O Português, língua da Europa
De há muito que pressões na União Europeia para uma "simplificação linguística" se traduzem em riscos de desvalorização, por arrasto, da nossa língua. Os factos são conhecidos, assim como é conhecida a disputa que se trava.
Foi nesse contexto que construí a convicção de que importa levar as instituições europeias a alterarem a óptica por que olham as diferentes línguas, centrando-as no ângulo que mude os "dados estatísticos" da questão. Com todas as consequências.
Resumo. Se as línguas forem vistas em termos apenas intraeuropeus, as nossas dificuldades serão enormes: o nosso peso demográfico é reduzido, a força económica e cultural idem, o peso político limitado, a geografia pôs-nos na periferia. Mas tudo muda, se a UE for conduzida a olhar as suas línguas em termos globais, de abertura ao mundo e diálogo universal.
O Português é a terceira "língua europeia de comunicação universal", o que puxa outra "estatística", na demografia, no relevo cultural, no interesse económico, na potência política. E também no potencial. Além de nos retirar da periferia e nos colocar, com a Europa, no centro do mundo. Noutra perspectiva: a Europa fica, também pela nossa língua, mais no coração da globalização.
O alicerce de uma orientação política assim é imbatível na ocasião de definir a estratégia para o multilinguismo. Ou não nos unimos todos na Europa para sermos mais fortes no contexto global? E não para nos fecharmos aqui. Assim sendo, como não reconhecer mais valor às línguas que o resto do mundo partilha connosco, em vez de línguas apenas "interiores"?
Foi com este pensamento que lancei para a arena o conceito "línguas europeias de comunicação universal". E tenho-me batido por ele.
O primeiro êxito foi um parágrafo de uma Resolução do Parlamento Europeu (sobre Macau) que, em Abril de 2003, reconheceu expressamente que «a língua portuguesa é, em número de falantes, a terceira língua europeia de comunicação universal». O estatuto universal do Português (a seguir ao Inglês e ao Espanhol; e à frente do Francês) ficou escrito em letra de forma.
Houve outro brinde, na ocasião. A tradução adoptou, em inglês, uma expressão particularmente feliz para designar o conceito, ajudando ao marketing, à compreensão e à popularização: «european world languages.»
Esse foi um primeiro pequeno estribo, para outros importantes passos. A grande oportunidade surgiu agora.

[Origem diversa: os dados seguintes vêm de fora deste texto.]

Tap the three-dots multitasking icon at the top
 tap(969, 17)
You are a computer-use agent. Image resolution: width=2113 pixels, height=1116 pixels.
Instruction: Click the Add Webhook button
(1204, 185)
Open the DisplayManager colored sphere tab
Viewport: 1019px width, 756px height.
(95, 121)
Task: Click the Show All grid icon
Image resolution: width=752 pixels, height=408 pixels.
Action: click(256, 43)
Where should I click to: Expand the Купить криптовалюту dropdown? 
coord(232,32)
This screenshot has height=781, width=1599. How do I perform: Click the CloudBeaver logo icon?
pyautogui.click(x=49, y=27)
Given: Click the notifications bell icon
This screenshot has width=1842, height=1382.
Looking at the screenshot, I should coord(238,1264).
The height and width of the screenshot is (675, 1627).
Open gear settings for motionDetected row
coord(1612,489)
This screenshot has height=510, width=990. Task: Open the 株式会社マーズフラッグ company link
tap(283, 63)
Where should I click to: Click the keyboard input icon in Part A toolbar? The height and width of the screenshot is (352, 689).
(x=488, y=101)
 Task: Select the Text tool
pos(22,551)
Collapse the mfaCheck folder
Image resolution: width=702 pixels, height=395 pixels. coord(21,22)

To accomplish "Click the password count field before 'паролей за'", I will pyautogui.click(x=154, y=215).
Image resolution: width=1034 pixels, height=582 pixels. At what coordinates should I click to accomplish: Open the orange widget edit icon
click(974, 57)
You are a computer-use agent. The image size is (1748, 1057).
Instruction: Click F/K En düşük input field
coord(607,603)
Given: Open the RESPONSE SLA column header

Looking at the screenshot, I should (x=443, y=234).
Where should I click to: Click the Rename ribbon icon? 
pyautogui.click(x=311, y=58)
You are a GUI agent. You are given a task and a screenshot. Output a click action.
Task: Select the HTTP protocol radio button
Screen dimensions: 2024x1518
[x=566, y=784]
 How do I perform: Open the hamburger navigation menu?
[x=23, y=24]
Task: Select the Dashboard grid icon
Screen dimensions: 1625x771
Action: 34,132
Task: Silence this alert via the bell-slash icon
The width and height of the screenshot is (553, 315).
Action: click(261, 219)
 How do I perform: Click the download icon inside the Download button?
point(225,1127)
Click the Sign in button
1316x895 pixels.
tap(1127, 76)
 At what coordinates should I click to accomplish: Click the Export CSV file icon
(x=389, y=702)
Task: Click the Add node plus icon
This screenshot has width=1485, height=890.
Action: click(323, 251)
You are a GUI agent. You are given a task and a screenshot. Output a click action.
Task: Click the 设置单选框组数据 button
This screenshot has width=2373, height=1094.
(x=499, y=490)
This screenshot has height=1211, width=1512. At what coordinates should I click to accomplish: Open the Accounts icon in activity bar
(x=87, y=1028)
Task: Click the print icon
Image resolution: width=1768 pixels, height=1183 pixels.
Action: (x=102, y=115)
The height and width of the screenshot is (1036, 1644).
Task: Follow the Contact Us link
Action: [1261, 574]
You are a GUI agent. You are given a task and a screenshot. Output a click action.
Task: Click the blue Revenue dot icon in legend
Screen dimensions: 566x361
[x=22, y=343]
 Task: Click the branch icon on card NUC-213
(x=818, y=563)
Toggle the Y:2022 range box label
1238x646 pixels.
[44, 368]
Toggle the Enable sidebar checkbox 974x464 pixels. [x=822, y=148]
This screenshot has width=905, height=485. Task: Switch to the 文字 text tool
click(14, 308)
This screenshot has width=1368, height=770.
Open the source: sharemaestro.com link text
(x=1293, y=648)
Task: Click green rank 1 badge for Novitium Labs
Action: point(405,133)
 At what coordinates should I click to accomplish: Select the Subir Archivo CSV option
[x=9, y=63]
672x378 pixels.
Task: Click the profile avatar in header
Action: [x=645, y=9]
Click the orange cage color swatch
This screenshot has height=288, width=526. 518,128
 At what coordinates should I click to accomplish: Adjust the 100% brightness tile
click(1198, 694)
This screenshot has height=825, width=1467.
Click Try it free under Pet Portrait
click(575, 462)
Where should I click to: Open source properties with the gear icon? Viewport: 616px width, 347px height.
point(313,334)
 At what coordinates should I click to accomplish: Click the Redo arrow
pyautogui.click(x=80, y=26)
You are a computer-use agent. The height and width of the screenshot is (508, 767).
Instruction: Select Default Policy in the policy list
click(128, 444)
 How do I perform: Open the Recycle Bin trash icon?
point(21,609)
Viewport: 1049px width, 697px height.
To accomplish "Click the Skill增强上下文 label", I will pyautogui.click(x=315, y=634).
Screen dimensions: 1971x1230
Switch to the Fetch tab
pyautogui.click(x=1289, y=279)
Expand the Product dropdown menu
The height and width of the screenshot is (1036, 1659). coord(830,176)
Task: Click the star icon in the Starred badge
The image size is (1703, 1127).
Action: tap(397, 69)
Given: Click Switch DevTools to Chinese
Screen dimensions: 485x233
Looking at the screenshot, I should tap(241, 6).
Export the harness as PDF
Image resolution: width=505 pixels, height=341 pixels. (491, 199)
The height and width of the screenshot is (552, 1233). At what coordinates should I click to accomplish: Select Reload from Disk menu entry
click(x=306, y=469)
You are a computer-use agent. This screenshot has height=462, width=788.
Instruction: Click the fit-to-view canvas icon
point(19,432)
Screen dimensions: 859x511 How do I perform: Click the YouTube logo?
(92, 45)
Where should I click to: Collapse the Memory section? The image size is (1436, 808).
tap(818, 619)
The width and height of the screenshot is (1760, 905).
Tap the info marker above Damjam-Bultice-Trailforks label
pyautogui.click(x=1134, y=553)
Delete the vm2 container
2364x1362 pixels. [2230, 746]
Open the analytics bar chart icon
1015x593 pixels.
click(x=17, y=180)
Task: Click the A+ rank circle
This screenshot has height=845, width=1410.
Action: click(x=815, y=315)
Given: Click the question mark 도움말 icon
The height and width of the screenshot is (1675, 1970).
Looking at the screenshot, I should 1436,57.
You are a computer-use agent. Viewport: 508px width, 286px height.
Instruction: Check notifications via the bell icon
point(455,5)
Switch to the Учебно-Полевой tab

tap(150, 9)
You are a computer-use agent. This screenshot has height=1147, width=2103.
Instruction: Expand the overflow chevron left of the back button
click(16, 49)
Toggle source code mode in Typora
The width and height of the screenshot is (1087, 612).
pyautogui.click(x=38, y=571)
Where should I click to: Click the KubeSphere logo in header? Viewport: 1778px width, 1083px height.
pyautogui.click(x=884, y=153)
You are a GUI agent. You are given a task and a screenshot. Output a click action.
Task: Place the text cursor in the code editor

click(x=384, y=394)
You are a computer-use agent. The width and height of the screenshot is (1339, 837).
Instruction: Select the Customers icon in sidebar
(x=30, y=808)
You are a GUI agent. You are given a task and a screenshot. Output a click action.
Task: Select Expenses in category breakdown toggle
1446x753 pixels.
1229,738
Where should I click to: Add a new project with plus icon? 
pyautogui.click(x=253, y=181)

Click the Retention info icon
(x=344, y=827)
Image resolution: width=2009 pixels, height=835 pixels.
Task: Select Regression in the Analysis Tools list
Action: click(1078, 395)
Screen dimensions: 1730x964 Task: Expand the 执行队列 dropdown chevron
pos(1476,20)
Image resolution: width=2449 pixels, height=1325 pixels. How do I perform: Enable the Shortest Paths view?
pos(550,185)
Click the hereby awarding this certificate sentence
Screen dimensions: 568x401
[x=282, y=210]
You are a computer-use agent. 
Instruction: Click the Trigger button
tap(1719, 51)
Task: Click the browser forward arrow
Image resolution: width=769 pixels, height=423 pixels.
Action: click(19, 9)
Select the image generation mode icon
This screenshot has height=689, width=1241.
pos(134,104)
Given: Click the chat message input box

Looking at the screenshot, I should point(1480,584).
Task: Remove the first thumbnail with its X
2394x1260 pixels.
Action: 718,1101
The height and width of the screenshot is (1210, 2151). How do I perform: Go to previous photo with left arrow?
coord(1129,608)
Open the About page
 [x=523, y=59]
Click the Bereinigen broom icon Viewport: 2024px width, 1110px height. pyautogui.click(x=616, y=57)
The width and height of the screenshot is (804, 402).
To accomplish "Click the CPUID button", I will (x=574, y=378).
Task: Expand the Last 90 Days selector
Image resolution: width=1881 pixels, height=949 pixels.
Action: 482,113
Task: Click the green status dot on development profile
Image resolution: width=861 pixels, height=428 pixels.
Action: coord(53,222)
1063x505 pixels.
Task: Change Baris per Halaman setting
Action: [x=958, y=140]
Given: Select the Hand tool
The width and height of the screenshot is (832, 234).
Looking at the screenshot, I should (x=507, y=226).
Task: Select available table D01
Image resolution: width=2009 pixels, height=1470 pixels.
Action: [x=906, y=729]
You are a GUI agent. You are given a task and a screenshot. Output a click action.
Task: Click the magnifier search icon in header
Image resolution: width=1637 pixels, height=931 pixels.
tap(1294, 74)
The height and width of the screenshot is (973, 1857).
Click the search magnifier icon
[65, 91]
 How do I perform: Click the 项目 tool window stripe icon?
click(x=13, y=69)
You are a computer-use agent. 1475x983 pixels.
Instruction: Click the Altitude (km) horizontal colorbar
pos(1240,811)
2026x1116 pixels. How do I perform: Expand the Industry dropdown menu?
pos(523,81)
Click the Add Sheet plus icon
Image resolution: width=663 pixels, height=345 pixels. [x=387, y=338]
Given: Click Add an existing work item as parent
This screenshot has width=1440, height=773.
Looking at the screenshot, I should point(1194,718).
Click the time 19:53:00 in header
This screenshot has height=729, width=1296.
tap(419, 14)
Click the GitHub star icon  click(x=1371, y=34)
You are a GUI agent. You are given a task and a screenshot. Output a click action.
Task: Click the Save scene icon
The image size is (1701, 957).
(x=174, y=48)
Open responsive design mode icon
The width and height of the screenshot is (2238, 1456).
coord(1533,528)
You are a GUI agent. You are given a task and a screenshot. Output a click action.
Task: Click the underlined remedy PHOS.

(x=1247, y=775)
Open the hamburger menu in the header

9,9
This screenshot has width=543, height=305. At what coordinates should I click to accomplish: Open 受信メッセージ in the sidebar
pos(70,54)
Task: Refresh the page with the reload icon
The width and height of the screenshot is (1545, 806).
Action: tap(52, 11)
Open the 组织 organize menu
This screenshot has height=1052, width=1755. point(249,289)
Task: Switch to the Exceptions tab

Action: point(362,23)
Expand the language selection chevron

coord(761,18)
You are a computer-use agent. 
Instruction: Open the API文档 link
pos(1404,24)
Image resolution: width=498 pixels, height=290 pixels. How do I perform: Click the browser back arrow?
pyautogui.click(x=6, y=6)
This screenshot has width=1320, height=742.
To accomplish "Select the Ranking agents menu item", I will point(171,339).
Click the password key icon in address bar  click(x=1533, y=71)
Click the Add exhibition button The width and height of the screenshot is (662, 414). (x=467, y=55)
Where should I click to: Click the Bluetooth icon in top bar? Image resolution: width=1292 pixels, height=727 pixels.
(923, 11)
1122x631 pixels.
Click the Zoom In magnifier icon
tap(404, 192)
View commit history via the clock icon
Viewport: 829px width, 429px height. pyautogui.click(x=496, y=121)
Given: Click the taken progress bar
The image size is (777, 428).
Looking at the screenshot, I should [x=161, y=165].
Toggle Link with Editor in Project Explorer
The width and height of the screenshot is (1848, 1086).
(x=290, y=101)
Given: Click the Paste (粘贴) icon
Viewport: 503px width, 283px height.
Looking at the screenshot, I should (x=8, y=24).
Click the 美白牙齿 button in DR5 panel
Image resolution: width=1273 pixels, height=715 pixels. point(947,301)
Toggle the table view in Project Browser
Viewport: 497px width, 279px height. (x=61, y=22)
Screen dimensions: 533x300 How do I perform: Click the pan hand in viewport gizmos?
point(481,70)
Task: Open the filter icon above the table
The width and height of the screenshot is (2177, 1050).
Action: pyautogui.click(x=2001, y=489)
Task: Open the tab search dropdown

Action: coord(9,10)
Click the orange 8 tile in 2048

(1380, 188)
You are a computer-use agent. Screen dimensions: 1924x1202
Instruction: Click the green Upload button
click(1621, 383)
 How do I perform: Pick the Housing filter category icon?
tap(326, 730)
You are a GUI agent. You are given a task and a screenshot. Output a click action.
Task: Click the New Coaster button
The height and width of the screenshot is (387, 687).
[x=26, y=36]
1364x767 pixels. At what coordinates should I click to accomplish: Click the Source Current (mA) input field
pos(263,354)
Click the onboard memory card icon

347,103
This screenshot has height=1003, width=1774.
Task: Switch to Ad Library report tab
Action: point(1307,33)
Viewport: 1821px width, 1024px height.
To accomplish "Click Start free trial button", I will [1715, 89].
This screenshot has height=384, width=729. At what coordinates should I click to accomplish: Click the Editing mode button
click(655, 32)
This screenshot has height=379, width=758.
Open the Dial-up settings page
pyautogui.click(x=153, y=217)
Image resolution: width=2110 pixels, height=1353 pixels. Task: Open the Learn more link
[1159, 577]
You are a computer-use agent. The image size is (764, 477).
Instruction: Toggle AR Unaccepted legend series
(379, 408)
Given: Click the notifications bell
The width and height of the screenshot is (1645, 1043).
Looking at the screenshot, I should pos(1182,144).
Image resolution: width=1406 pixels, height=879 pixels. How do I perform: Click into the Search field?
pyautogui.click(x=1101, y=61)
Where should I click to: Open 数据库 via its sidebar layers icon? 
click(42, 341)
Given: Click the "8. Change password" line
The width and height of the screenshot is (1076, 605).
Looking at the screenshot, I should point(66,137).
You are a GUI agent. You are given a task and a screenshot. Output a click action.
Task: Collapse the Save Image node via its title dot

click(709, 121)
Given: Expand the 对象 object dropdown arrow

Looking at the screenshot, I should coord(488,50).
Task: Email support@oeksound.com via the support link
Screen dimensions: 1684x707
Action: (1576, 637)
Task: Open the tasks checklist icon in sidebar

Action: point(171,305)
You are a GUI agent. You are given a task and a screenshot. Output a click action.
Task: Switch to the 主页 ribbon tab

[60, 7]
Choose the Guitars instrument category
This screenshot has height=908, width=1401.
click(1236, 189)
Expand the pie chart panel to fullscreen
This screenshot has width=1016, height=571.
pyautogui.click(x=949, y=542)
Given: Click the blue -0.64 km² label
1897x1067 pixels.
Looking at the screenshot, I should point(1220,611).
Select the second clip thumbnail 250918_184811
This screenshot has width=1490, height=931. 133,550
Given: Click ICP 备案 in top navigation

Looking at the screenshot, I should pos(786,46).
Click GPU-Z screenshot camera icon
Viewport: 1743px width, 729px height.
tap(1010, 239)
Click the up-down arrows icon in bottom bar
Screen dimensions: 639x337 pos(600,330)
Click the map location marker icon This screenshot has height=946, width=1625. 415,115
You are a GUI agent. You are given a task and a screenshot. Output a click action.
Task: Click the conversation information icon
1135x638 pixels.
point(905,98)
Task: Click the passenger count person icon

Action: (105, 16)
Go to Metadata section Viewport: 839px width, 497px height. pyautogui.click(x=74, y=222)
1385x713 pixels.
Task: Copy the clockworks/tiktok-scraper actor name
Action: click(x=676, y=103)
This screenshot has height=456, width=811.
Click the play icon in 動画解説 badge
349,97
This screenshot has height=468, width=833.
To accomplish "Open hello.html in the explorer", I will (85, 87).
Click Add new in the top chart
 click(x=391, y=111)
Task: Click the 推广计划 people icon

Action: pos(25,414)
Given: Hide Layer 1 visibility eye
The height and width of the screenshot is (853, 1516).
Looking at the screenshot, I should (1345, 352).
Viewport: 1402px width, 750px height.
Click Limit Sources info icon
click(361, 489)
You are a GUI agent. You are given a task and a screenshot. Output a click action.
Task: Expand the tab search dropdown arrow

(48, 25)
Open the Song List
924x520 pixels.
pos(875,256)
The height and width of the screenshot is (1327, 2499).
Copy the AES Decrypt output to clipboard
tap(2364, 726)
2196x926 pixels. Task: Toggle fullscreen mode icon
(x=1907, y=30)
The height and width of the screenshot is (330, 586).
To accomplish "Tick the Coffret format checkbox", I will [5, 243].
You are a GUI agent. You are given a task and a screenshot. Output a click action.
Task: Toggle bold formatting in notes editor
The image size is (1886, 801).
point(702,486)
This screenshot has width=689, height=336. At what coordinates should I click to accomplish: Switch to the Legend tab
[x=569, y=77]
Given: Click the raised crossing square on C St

A Comissão Europeia tem pela primeira vez um comissário com o pelouro expresso do "multilinguismo" - hoje o eslovaco Ján Figel´, em breve o romeno Leonard Orban - e apresentou uma comunicação em Novembro de 2005, de intencionalidade política bem clara: "Um novo quadro estratégico para o multilinguismo." Ou seja, a UE está a definir uma política europeia para o multilinguismo.
Para nós, portugueses, e para a nossa língua, o desafio é claro: ou figuramos nessa estratégia e tudo bem; ou não figuramos nela e tudo mal... por muitos anos, certamente.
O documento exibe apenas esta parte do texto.